Historically, insurance companies were an efficient way to spread the risk of loss among many people, all of whom pay premiums into the system and each of whom would be compensated for a covered loss. Until recently, this system worked reasonably well. In the mid-1990’s, however, Allstate and other insurance companies adopted a new model aimed at maximizing profits. Since that time, insurance profits have skyrocketed into multiple billions of dollars per year.
How have these huge corporations achieved such success in the depths of an economic recession? By punishing customers who insist on receiving fair compensation, while providing prompt service to those willing to accept woefully inadequate settlement offers.
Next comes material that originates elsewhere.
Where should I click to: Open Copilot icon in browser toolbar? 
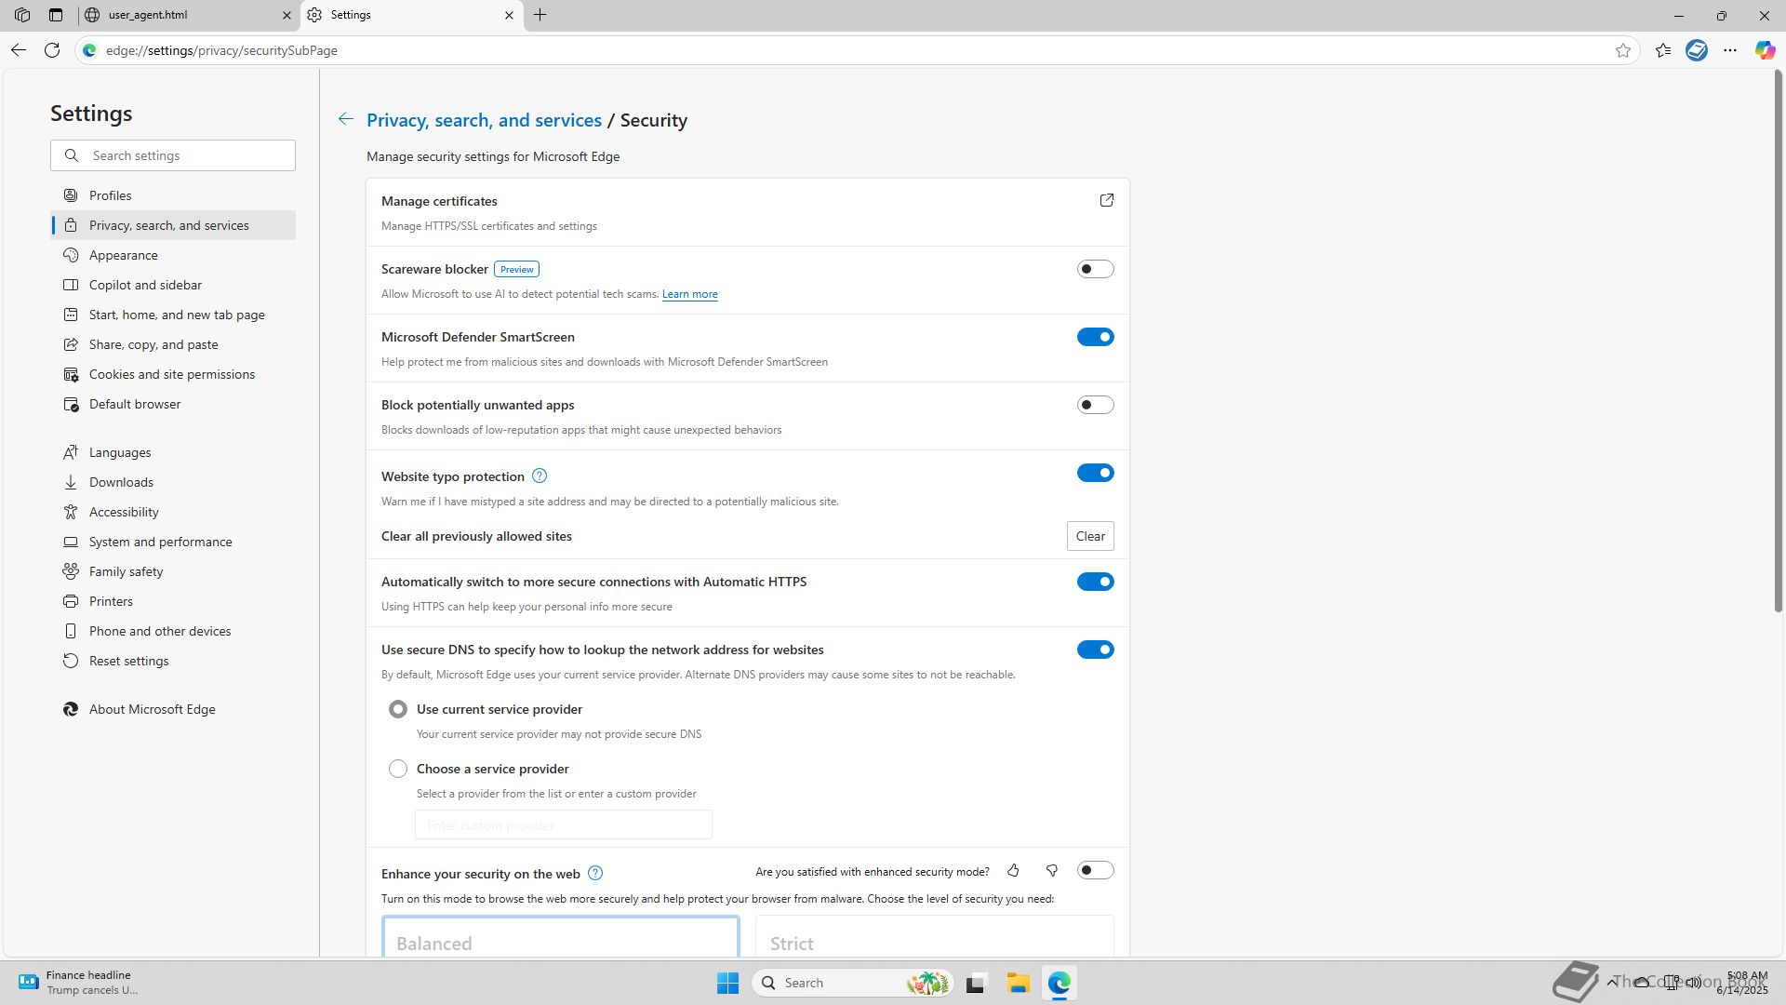pos(1764,50)
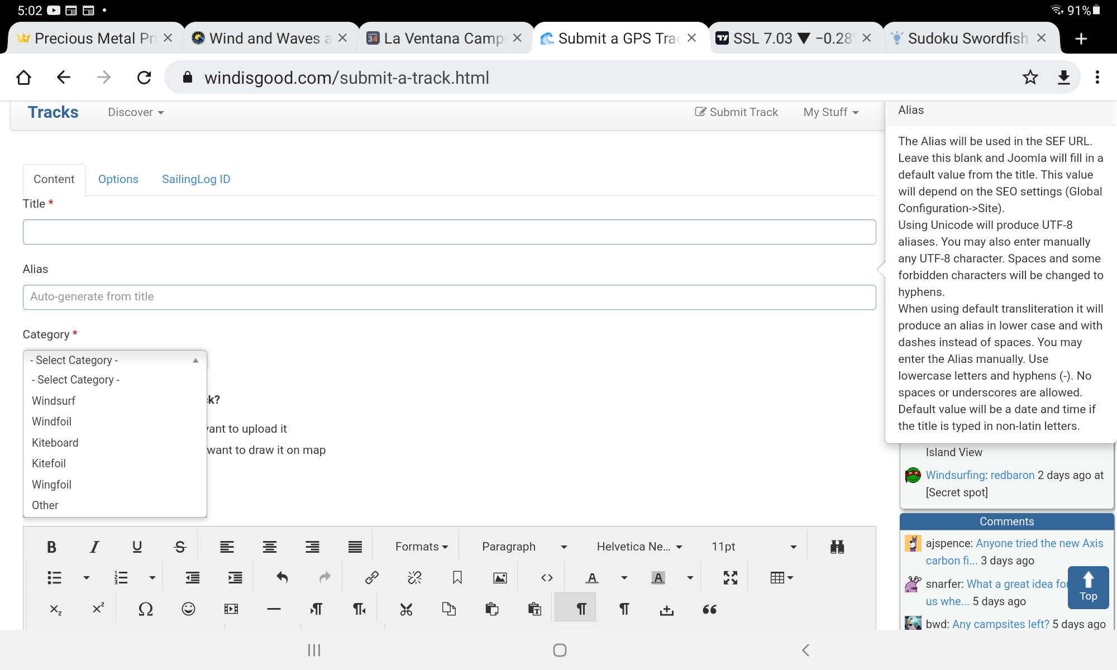The height and width of the screenshot is (670, 1117).
Task: Click the strikethrough toolbar icon
Action: [x=180, y=547]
This model, initially advanced by consulting firm McKinsey & Company for their client Allstate, calls for delaying claim resolution to force consumers into a tough decision: either file an expensive and time-consuming lawsuit or settle the claim for a fraction of its actual value.
This so-called “Good Hands or Boxing Gloves” approach has resulted in enormous profits, but ruined countless lives. In addition, this hard-line stance taken by insurance companies is responsible for perhaps thousands of lawsuits that would have been unnecessary had the insurers simply paid fairly under the terms of their insurance agreement.
It’s time to stop letting insurance companies get away with anti-consumer practices. Contact your State Representative and State Senator and insist they start protecting people over profits.